Chapitre 23

Je ne sais pas pourquoi je suis là, en pleine nuit dans un couloir sans vie, comme mon regard à cet instant dirigé vers cette porte blanche qui ne me parait pas du tout stable. Ou c'est peut-être moi qui ne suis pas du tout stable sur mes jambes.

Après qu'on m'ait écarté de la scène de crime, le lieutenant m'a forcé à m'assoir sur le siège arrière de sa voiture en attendant les urgences. J'ai attendue, une bonne heure, toute seule avec mes larmes et les horribles images qui tournent en boucle dans ma tête. Je ne l'ai pas vu, simplement le sac noir sur un brancard que la première ambulance a emmené avant qu'un médecin ne vienne me voir.

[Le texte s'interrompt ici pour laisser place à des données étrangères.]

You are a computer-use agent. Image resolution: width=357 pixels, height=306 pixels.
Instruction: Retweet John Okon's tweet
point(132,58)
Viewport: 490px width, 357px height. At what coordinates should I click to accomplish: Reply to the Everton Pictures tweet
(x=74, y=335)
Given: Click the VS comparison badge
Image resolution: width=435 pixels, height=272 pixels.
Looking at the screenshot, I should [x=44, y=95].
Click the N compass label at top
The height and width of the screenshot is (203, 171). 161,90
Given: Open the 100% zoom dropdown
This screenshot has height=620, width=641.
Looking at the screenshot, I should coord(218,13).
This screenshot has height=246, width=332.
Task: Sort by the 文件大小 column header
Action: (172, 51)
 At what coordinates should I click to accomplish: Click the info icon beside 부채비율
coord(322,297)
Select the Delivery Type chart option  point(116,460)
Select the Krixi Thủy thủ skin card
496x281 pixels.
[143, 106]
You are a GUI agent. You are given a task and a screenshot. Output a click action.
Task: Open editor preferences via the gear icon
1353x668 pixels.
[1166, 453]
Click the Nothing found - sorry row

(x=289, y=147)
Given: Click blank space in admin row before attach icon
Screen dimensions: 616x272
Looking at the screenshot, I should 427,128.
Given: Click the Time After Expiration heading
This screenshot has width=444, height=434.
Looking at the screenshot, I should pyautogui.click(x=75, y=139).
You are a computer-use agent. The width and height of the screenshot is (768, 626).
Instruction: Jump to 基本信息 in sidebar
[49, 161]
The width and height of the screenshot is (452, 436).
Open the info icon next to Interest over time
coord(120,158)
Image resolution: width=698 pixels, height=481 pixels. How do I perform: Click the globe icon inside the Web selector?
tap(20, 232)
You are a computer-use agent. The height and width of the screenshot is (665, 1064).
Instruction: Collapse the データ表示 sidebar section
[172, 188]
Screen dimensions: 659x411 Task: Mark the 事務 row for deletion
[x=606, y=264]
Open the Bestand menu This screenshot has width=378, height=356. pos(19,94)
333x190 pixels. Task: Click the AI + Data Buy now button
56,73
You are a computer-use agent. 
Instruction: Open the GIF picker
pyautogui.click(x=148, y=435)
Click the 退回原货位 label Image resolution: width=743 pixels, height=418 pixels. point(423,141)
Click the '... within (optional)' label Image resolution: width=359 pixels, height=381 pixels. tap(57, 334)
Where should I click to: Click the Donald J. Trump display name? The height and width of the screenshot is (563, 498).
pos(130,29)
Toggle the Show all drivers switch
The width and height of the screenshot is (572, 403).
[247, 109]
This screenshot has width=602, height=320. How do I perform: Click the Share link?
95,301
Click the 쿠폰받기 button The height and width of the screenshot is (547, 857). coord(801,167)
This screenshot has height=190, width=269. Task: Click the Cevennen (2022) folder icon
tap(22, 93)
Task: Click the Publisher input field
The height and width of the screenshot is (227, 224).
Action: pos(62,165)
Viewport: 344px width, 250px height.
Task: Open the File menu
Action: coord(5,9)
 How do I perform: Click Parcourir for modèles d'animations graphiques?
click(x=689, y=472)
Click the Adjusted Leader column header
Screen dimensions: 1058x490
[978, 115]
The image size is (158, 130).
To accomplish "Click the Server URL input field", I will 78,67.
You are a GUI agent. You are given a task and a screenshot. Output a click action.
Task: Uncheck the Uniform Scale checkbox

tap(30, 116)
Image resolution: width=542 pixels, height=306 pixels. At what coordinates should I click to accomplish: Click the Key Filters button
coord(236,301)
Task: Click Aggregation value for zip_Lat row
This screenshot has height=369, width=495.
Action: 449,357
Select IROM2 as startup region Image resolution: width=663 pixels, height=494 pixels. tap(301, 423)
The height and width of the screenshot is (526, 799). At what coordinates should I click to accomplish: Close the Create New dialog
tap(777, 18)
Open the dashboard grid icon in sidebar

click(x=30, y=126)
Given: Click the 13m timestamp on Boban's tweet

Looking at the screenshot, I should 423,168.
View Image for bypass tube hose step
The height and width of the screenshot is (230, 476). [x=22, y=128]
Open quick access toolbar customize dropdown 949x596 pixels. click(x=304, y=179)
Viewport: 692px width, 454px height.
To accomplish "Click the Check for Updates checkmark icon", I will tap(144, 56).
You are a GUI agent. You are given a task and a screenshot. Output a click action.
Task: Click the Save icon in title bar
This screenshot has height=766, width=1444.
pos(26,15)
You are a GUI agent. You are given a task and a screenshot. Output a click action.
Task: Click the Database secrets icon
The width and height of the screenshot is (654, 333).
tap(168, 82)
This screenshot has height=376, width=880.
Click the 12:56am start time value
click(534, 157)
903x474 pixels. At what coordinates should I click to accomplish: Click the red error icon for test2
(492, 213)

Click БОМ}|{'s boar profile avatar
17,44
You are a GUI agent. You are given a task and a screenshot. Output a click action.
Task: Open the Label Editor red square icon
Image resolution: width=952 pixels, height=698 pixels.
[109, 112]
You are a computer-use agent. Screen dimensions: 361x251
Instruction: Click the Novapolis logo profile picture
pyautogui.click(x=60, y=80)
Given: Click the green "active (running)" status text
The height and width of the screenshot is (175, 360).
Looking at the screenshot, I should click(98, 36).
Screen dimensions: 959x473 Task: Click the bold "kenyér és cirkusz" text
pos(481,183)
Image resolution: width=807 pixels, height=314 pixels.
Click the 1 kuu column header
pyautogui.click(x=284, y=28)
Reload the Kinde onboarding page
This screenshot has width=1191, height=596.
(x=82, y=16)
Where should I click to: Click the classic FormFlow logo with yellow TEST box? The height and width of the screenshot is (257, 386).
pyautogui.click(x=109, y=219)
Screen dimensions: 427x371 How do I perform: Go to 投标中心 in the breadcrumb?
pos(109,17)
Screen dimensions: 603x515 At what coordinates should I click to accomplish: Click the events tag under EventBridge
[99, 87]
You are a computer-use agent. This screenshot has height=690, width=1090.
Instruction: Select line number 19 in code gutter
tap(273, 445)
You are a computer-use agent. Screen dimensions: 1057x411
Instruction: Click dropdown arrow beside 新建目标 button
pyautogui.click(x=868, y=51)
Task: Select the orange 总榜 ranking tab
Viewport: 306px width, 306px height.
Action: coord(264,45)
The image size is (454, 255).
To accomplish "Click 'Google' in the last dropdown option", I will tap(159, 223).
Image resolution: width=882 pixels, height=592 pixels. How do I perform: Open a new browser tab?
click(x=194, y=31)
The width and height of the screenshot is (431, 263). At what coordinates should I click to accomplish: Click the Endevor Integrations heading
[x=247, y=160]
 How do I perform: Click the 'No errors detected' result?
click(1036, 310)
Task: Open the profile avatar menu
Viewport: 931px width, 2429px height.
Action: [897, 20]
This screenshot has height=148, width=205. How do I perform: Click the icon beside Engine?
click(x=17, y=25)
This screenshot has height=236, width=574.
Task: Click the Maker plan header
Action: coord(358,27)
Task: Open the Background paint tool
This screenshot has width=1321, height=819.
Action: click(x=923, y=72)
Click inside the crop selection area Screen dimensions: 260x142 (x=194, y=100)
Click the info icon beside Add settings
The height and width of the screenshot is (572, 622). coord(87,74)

Il m'a fallu répéter trois fois à la femme qui m'auscultait que j'allais très bien, que je n'avais rien reçu, seulement un poignard en plein cœur. Après l'avoir repoussée une dernière fois, je me suis levée et j'ai fait quelques pas en direction de chez moi.

- Mademoiselle Hastings, vous devez venir avec nous pour qu'on prenne votre déposition.

Je me suis arrêtées nettes avant de rebrousser chemin vers la même voiture dans laquelle j'ai poireauté pendant un long moment. Ils m'ont emmené jusqu'au commissariat du district et m'ont laissé seule pendant plus d'une heure dans une salle d'interrogatoire encore plus lugubre que mes pensées.

Je détestais Liam du plus profond de mon cœur, mais je me rends compte que je ne voulais pourtant pas sa mort. J'étais prête à le tuer mais je ne sais pas si je serais allé jusqu'au bout. Je n'aurais pas eu le cran.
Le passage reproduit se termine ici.